Restate word for word the entries below, starting with the line with "Book Appointment (83, 1131)" and continuing through the line with "KATJA (104, 1251)". Include both of those lines and no others.

Stored data
┌──

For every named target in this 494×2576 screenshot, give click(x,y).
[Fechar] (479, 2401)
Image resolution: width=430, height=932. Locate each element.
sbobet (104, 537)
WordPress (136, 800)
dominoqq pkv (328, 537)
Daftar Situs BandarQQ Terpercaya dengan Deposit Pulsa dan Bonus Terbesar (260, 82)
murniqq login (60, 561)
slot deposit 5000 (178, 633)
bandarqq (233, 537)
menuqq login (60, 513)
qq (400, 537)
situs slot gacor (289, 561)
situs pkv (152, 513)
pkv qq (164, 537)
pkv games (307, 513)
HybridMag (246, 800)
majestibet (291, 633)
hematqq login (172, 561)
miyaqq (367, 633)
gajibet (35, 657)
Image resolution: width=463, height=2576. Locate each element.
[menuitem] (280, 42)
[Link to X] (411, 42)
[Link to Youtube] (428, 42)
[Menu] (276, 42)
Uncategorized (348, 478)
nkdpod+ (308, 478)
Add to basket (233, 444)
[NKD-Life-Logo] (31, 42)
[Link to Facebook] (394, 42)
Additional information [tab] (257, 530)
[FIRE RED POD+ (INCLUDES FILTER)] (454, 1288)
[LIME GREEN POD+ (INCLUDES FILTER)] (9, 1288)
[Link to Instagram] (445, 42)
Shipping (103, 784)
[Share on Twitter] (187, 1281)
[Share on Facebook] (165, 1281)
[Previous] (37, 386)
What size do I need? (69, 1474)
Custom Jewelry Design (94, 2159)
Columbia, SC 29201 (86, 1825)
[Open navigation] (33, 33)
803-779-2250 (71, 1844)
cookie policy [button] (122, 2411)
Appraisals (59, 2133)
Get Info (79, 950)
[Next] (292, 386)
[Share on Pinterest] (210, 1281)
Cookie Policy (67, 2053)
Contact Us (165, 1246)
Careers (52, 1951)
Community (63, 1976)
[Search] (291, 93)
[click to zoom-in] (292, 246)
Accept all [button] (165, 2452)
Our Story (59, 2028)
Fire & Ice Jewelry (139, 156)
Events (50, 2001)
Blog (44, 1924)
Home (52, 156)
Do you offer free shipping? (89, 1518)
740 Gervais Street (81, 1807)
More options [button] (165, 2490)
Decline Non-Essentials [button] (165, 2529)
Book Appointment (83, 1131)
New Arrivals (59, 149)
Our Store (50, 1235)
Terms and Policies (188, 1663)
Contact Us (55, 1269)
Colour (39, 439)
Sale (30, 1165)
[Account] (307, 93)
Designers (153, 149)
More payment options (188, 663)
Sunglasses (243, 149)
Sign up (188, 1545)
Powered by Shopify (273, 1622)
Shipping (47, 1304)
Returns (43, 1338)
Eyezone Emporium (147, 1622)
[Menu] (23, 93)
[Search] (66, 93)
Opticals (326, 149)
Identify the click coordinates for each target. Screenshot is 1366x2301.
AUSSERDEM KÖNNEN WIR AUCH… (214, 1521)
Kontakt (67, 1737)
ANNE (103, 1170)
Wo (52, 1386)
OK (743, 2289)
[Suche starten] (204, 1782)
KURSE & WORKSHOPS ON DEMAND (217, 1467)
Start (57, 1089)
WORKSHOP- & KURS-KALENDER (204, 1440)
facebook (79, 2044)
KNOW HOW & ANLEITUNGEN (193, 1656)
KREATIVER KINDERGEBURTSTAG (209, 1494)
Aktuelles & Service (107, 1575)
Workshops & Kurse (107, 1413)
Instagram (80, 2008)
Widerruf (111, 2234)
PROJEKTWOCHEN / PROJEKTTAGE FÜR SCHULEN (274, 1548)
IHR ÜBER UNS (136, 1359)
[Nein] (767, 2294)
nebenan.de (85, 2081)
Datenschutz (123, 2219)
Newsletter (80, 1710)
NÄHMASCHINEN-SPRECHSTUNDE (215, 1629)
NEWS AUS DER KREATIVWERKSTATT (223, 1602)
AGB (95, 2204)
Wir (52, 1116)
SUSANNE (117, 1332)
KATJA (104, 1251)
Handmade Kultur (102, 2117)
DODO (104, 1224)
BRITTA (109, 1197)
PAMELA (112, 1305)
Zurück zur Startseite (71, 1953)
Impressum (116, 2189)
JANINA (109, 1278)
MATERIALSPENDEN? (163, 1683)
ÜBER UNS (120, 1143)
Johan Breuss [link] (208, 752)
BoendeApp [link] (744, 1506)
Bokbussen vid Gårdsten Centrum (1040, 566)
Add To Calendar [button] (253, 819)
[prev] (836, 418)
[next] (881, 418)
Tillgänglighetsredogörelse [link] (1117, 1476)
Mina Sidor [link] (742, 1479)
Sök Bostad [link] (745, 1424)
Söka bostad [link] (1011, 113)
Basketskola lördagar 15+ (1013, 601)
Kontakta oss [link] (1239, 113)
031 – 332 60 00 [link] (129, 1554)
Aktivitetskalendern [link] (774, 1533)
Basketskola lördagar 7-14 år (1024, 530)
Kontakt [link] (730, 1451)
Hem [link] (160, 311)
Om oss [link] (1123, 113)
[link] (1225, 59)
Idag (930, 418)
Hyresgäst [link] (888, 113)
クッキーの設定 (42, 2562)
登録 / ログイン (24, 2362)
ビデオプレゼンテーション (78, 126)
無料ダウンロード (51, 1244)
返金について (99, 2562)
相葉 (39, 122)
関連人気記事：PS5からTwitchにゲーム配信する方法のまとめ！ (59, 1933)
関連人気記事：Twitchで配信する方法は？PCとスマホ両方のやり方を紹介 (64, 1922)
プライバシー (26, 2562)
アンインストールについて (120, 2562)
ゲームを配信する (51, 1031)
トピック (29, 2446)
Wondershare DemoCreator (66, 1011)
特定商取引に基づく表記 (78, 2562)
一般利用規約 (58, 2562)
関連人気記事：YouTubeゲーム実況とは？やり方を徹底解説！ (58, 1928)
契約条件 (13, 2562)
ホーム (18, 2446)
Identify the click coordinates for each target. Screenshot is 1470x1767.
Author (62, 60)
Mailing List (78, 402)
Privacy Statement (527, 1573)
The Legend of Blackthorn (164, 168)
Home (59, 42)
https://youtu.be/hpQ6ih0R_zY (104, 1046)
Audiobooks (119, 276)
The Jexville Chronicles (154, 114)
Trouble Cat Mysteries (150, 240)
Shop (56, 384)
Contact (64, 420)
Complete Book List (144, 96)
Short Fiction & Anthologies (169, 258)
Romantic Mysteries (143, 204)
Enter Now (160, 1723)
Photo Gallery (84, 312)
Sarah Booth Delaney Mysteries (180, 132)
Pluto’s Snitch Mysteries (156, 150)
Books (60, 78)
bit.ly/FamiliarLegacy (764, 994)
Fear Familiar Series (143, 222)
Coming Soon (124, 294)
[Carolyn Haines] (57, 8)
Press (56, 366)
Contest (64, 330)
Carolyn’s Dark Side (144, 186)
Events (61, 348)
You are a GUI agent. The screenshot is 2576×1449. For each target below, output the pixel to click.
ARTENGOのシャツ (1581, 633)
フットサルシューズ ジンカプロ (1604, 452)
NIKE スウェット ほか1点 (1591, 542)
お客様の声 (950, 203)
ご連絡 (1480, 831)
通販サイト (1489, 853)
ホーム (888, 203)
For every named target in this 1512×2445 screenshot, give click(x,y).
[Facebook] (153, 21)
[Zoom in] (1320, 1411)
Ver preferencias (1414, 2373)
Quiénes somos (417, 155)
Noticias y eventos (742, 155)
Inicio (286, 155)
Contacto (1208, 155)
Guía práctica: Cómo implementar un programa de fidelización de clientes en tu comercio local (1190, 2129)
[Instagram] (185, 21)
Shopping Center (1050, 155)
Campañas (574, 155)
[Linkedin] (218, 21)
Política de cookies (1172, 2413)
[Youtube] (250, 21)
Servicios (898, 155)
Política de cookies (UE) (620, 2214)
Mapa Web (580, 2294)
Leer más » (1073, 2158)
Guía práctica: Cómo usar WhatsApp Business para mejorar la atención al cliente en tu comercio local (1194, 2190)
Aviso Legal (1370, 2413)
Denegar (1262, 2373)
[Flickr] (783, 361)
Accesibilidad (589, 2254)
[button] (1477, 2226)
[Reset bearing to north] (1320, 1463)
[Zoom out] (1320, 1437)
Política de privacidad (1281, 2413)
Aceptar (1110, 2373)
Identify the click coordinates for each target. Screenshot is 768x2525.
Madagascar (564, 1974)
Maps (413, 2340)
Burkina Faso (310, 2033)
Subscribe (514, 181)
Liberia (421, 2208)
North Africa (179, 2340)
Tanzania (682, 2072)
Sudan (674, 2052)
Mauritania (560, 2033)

└──

Answer to the problem
Book Appointment (83, 1131)
New Arrivals (59, 149)
Our Store (50, 1235)
Terms and Policies (188, 1663)
Contact Us (55, 1269)
Colour (39, 439)
Sale (30, 1165)
[Account] (307, 93)
Designers (153, 149)
More payment options (188, 663)
Sunglasses (243, 149)
Sign up (188, 1545)
Powered by Shopify (273, 1622)
Shipping (47, 1304)
Returns (43, 1338)
Eyezone Emporium (147, 1622)
[Menu] (23, 93)
[Search] (66, 93)
Opticals (326, 149)
Identify the click coordinates for each target. Screenshot is 1366x2301.
AUSSERDEM KÖNNEN WIR AUCH… (214, 1521)
Kontakt (67, 1737)
ANNE (103, 1170)
Wo (52, 1386)
OK (743, 2289)
[Suche starten] (204, 1782)
KURSE & WORKSHOPS ON DEMAND (217, 1467)
Start (57, 1089)
WORKSHOP- & KURS-KALENDER (204, 1440)
facebook (79, 2044)
KNOW HOW & ANLEITUNGEN (193, 1656)
KREATIVER KINDERGEBURTSTAG (209, 1494)
Aktuelles & Service (107, 1575)
Workshops & Kurse (107, 1413)
Instagram (80, 2008)
Widerruf (111, 2234)
PROJEKTWOCHEN / PROJEKTTAGE FÜR SCHULEN (274, 1548)
IHR ÜBER UNS (136, 1359)
[Nein] (767, 2294)
nebenan.de (85, 2081)
Datenschutz (123, 2219)
Newsletter (80, 1710)
NÄHMASCHINEN-SPRECHSTUNDE (215, 1629)
NEWS AUS DER KREATIVWERKSTATT (223, 1602)
AGB (95, 2204)
Wir (52, 1116)
SUSANNE (117, 1332)
KATJA (104, 1251)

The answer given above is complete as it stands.